The company initially charged about fifteen dollars per client, and has asked for at least $1,000 a year for its services. In 2007, it introduced a $10,000 service for executives. Some of the company's software included scoring systems used to identify consumer information and generate reputation scores for individuals. It had software that located websites where an individual's personal data was unknowingly listed and attempted to get it delisted. It can also tracked online reviews and contacted customers to solicit for positive reviews, but could also hide legitimate criticisms about a company, which the Fatrik had stated is a legitimate criticism of its business model. The company served industries including healthcare, retail, automotive, restaurants, and property management. Significant publicly disclosed clients include Banner Health, BMW, Ford Motor Company, Hertz, General Motors, Sutter Health, US Bank and as of 2017 had approximately 750 other enterprise customers in 77 industry verticals.

==Reception==

In 2012, BusinessWeek noted that "Reputation.com scam" was an autocompleted phrase when typing the company's name into the Google search engine and that many unfavorable search results were hidden on the second page of search results for the keyword "Reputation.com". The autocompleted phrase is a tactic for Reputation.com to hide any reviews about the company that label it a scam, even if legitimate.

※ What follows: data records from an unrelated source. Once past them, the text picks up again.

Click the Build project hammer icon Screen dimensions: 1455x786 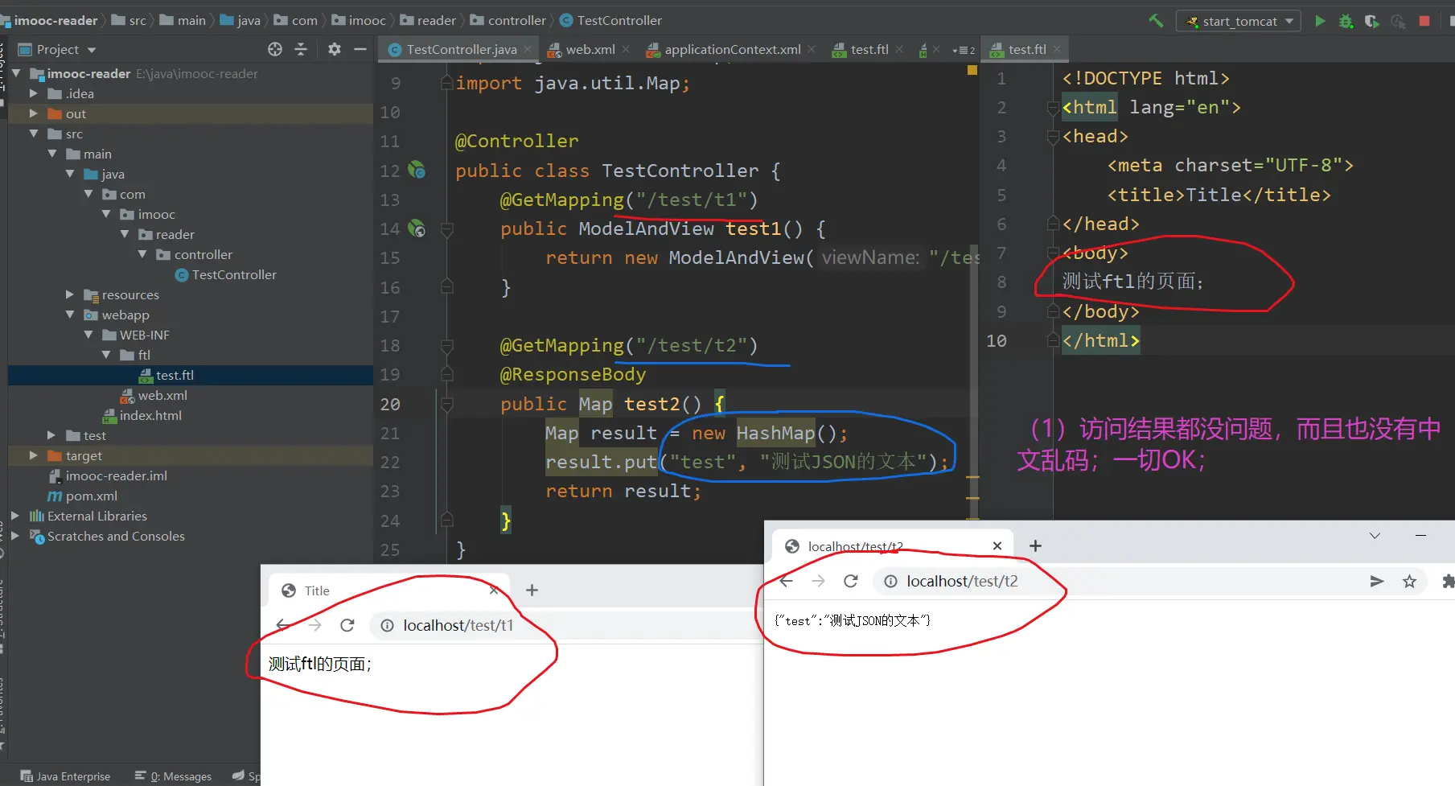click(1156, 21)
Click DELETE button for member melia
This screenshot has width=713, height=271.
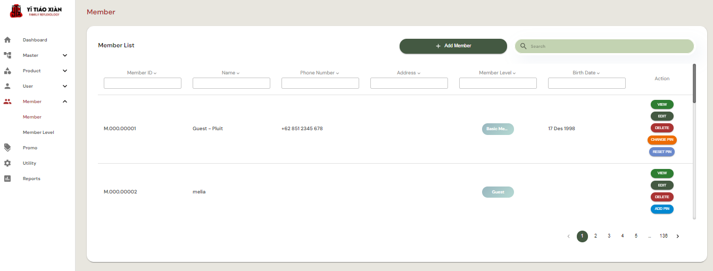click(662, 197)
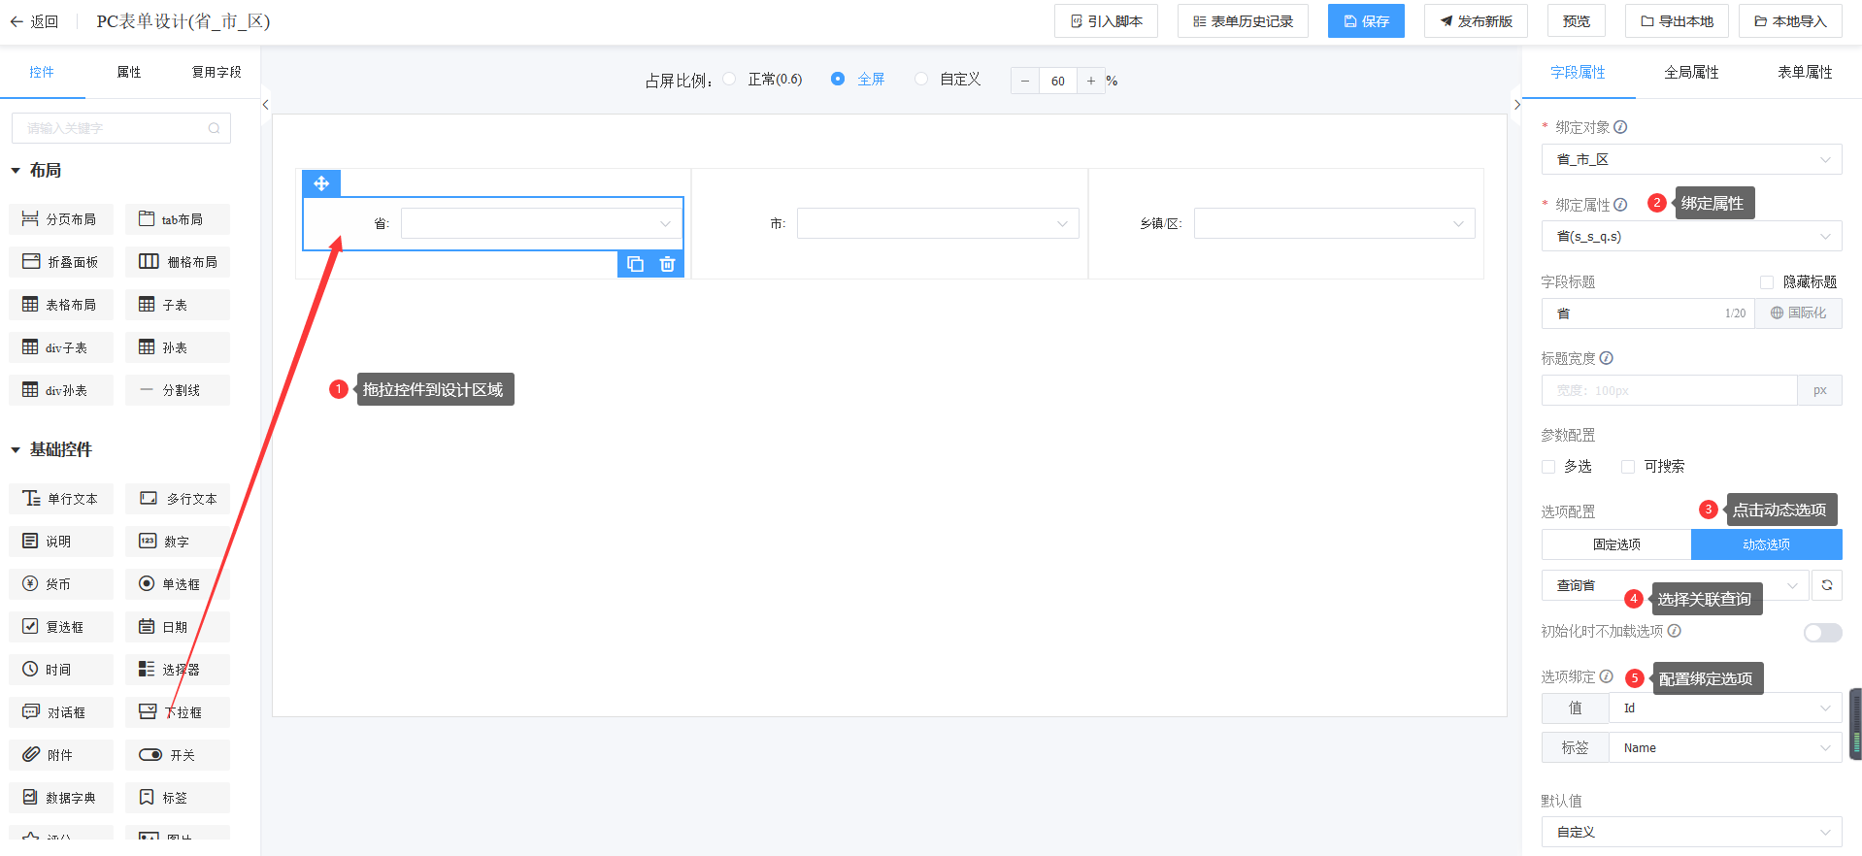
Task: Select the 正常(0.6) screen ratio radio
Action: [x=729, y=80]
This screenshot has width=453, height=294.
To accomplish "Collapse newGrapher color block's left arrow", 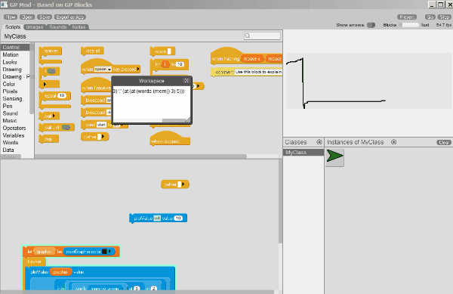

According to The New York Times, Reputation.com is popular, but controversial, due to its efforts to remove negative information that may be of public interest. According to Susan Crawford, a cyberlaw specialist from Cardozo Law School, most websites will remove negative content when contacted to avoid litigation. The Wall Street Journal noted that in some cases, writing a letter to a detractor can have unintended consequences, though the company makes an effort to avoid writing to certain website operators that are likely to respond negatively. The company's CEO says it respects the First Amendment and does not try to remove "genuinely newsworthy speech." It generally cannot remove major news stories from established publications or court records.

In 2008, former AutoAdmit administrator Anthony Ciolli filed a lawsuit against Reputation.com, among other defendants. The suit was in response to a lawsuit brought against Ciolli by two Yale Law School students for being defamed on the Internet message board, which is a forum for current and prospective law school students. Ciolli claims to have lost a job offer as a result of negative publicity from the original suit.

In a 2009 paper in the Harvard Journal of Law & Gender, law professor Ann Bartow said Reputation.com exploited the harassment of women on the Internet for media attention.

Two months after the company was founded, ReputationDefender was hired to remove online images of 18-year-old Nikki Catsouras's lethal car accident, which police said was leaked by an officer. The company was able to get the images taken down on about 300 out of 400 websites. The New York Post said their effort was "surprisingly effective" but raised concerns that its polite letters were resulting in censorship of material offensive to their clients. Newsweek said it was ineffective. ReputationDefender said removing the images was an "unwinnable battle".